##### Given passage #####

The picture changes, with a somewhat different range of categories of services being represented, when types of services by multinational corporations are ranked separately. In terms of value to foreign consumers, in 2011, 25.8% of services sold by US-owned multinational corporations were in the retail and wholesale trade category and 21.7% were in the “other industries” category, which includes mining, utilities and transportation services. Financial services accounted for 19.6% of the services sold by US-owned multinational corporations while 14.1% were attributable to professional services (including computer systems and design and engineering and related services). On the import side, wholesale and retail trade accounted for 22.5% of services that foreign-owned multinationals sold to US persons, 20.9% of such sales were financial services and the rest were in the “other industries” category.

Support for and Opposition to TiSA

Advocates

The most vocal advocates for TiSA in the US, in addition to the White House and Office of the US Trade Representative, are the Coalition of Service Industries and the US Chamber of Commerce. Trade Benefits America, another trade group similarly comprised of large US and international corporations (like Walmart, Viacom, Siemens, Morgan Stanley, Toyota and Disney), voiced its support of trade promotion authority to Congress, listing several hundred supporting members, some of which themselves are trade groups (e.g., National Retail Federation, Recording Industry Association and the Telecommunications Semiconductor Industry Associations), agricultural associations (e.g. US Wheat Growers, National Milk Producers, National Pork Producers and the Grain and Feed Association), and chambers of commerce comprised of multiple members.

Grant Thornton, KPMG and EY are the only conspicuous professional service providers represented in this group, although King & Spaulding and White & Case (two large law firms) have demonstrated their support through membership in the Team TISA Coalition.[xiii] Affiliate members of the Coalition of Services Industries include the American Bar Association, the American Consulting Engineers Council and the American Institute of Architects. Conspicuous by their absence among obvious major stakeholders of TiSA in these supporting organizations are state and federal governments.

Opponents

Unions (including AFL-CIO, AFSCME[xiv], Teamsters, the American Federation of Teachers[xv], the American Postal Workers Union, the National Association of Federal Credit Unions, the National Association of Letter Carriers, Communication Workers of America, the American and
International Trade Union Confederations and members of Public Services International (a global trade union federation), generally to oppose TiSA. Other opponents include academics and progressive organizations and watchdog groups like the Public Citizen and Common Dreams.

Much of published opposition to TiSA comes from abroad. In September 2013 (when talks were being undertaken in Geneva), the European Commission (EC) consultation, the International Trade Union Confederation (ITUC) and the European Trade Union Confederation (ETUC) submitted a joint statement asking that negotiators exclude public services from TiSA coverage. That same month, the Corporate Europe Observatory and “340 other organizations representing hundreds of millions of people from nearly every country” called for the abandonment of TiSA negotiations. Among its endorsers were 42 international and regional networks, such as Public Services International (PSI), UNI Global Union, the European Federation of Public Services Unions (EPSU), the IndustriALL Global Union, the International Union of Food and Allied Workers (IUF) and the European Attac network.

##### Excerpted data #####

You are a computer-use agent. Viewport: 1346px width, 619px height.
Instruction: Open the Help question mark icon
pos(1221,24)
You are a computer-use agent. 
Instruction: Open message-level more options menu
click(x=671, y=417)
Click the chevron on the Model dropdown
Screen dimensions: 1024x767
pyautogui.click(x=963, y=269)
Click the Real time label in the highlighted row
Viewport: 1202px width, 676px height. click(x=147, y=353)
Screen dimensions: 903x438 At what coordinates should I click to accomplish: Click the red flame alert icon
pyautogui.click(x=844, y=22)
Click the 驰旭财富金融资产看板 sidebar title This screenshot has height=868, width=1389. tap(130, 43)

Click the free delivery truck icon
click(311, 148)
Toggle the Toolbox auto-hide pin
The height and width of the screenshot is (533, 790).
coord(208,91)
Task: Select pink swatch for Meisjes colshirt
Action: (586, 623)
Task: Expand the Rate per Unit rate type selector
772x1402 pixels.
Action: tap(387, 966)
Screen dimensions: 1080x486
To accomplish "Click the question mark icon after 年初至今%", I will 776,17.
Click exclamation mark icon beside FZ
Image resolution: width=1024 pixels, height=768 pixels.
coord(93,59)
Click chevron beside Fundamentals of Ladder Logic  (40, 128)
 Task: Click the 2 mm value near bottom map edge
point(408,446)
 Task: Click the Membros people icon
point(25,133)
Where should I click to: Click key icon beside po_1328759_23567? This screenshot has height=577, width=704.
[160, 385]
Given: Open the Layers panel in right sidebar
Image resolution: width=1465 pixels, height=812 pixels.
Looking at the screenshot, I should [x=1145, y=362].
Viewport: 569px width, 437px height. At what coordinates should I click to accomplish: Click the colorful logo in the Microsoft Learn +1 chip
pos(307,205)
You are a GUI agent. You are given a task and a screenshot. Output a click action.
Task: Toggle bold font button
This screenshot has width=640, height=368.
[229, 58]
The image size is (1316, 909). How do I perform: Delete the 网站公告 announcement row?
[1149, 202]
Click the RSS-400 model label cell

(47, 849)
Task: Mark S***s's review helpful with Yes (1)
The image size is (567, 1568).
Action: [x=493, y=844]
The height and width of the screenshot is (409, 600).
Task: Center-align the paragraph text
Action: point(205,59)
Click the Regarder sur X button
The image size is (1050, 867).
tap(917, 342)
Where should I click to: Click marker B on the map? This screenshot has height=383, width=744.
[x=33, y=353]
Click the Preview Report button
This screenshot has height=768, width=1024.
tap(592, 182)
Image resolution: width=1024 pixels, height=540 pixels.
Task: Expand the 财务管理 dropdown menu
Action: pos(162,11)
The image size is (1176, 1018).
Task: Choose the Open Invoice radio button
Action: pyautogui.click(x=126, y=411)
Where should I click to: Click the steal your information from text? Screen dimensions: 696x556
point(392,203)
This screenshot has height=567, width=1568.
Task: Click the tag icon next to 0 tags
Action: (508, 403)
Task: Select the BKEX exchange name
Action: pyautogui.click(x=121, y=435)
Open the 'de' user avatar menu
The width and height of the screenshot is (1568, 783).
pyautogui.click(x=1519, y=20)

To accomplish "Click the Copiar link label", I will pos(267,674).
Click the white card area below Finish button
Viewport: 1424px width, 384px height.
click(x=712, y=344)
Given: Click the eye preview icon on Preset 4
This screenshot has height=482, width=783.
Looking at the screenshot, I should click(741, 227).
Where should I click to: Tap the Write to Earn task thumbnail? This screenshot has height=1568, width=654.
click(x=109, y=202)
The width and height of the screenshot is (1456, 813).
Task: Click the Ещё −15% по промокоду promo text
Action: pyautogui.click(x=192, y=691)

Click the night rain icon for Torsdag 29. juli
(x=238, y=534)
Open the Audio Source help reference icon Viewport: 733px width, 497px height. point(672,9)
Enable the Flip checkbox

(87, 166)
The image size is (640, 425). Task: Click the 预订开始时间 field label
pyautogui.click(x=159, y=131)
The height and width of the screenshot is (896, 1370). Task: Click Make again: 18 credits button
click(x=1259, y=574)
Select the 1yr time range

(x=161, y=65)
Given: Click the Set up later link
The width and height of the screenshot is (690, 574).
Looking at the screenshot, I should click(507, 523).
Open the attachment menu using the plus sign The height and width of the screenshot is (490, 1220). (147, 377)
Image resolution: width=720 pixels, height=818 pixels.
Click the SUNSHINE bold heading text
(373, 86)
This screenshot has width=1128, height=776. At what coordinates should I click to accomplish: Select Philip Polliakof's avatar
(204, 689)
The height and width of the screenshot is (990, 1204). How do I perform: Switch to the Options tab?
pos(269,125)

#####

*Required actions*.
**1.** Reproduce the TiSA passage between "Much of published" and "European Attac network.", inclusive.
**2.** Does each statement agree with the TiSA passage? Answer yes or no and quote the deciding words.
(a) In 2011, financial services made up 19.6% of the services sold by US-owned multinational corporations.
(b) State and federal governments are among the organizations supporting TiSA.
(c) The September 2013 joint statement asked negotiators to include public services in TiSA coverage.
None of the material affects anything here.

*Answer section*.
**1.**
Much of published opposition to TiSA comes from abroad. In September 2013 (when talks were being undertaken in Geneva), the European Commission (EC) consultation, the International Trade Union Confederation (ITUC) and the European Trade Union Confederation (ETUC) submitted a joint statement asking that negotiators exclude public services from TiSA coverage. That same month, the Corporate Europe Observatory and “340 other organizations representing hundreds of millions of people from nearly every country” called for the abandonment of TiSA negotiations. Among its endorsers were 42 international and regional networks, such as Public Services International (PSI), UNI Global Union, the European Federation of Public Services Unions (EPSU), the IndustriALL Global Union, the International Union of Food and Allied Workers (IUF) and the European Attac network.

**2.**
(a) Yes: "Financial services accounted for 19.6% of the services sold by US-owned multinational corporations"
(b) No: "Conspicuous by their absence among obvious major stakeholders of TiSA in these supporting organizations are state and federal governments."
(c) No: "asking that negotiators exclude public services from TiSA coverage"